Kitchens can be created using on-demand cloud infrastructure so they can be instantiated or erased immediately based on projects or tasks. Kitchens are built on technologies, toolchains and data that match production, so issues surface early, and code migrates seamlessly from development into production. Kitchen creation tightly couples with source control branches, so the organization effectively tracks its code and manages change. Kitchen merges correspond to source control merges staging features for release. When it’s time to move code into production, the development Kitchen simply merges into the production Kitchen.
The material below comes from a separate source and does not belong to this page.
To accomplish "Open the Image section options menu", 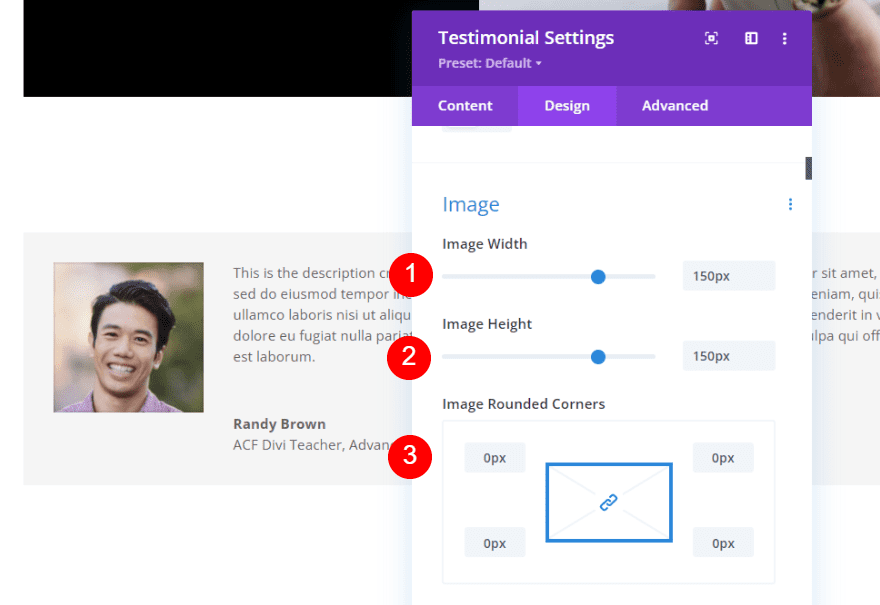I will pyautogui.click(x=790, y=204).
Kitchens are stocked with reusable components and containerized functionality. These are shared and leveraged between teams and team members, so individuals minimize duplicated effort. Kitchens also orchestrate the creation of new analytics and orchestrate and automate shared data pipelines.

Finding Your Errors

DataOps subjects data to normative filters and business logic tests at the input and output of each stage of processing in the vast circulatory system that is your data pipeline. It provides the production team with sensors at every artery and capillary of the data pipeline. These sensors can be rolled up into one indicator that confirms that data is error-free, and the production pipeline is functioning without anomalies.

If erroneous data enters the pipeline, for example a negative value for a field that must be positive, the DataOps tests will detect that problem and, depending on the severity, can flip the top level indicator from green (all systems good) to yellow (warning) or red (problem detected). If a critical error occurs, the flow of data from the offending data source can be stopped just like an Andon Cord in a manufacturing facility.

Figure 9: Data operations pipelines need a top-level indicator that reflects the overall status and health of the data pipelines.

Additionally, DataOps applies this same error-checking philosophy to code. The creation of new analytics is also a pipeline. Before code is deployed, tests make sure that it hasn’t created any side effects or regressions. If tests pass, the sensor indicator light stays green, and the code can be deployed into production.

Figure 10: Like the data pipeline, the analytics development pipeline should have an indicator that reflects the status and health of the overall pipeline.

The diagram below shows how sensor indicators monitor and reflect the status of every stage of the development and production pipelines. Ultimately, DataOps rolls all the various statuses into one top-level indicator that confirms that everything in the data operations and development domains is copacetic.

Figure 11: Each stage of the analytics-development pipeline has a health and status indicator and these all roll-up to a top-level indicator.

A DataOps Platform attacks the problem of organizational complexity from multiple sides. It eliminates data and coding errors by applying tests at all pipeline stages. These tests drive sensor indicators which provide unprecedented transparency into data operations and analytics development. The DataOps platform also defines, manages and coordinates all the data pipelines, so teams collaborate better, and new analytics move into deployment with greater ease.

Figure 12: DataOps enforces clear workflows that enable better team collaboration and brings greater structure, transparency and automation to data pipelines.

Cycle Time at the Speed of Ideation

Fundamentally, the quantities and uses of data are expanding and proliferating so rapidly that enterprises are unable to use conventional management methods to “tame the beast.” To reduce individual complexity in an organization, you first need to measure it. The key metric that reflects complexity is analytics cycle time — the time it takes to transition an idea into working analytics. The challenge here is that your business users want cycle time to be as fast as ideation. That may sound impossible, but DataOps delivers on that goal.

Kitchens reduce workflow efficiencies, encourage reuse and bring transparency to data pipelines. Tests clamp down on data errors, eliminating unplanned work that saps productivity. The key to reducing complexity in your data organization is DataOps. The key to implementing DataOps is a DataOps Platform that enforces DataOps methods across data teams and self-service users.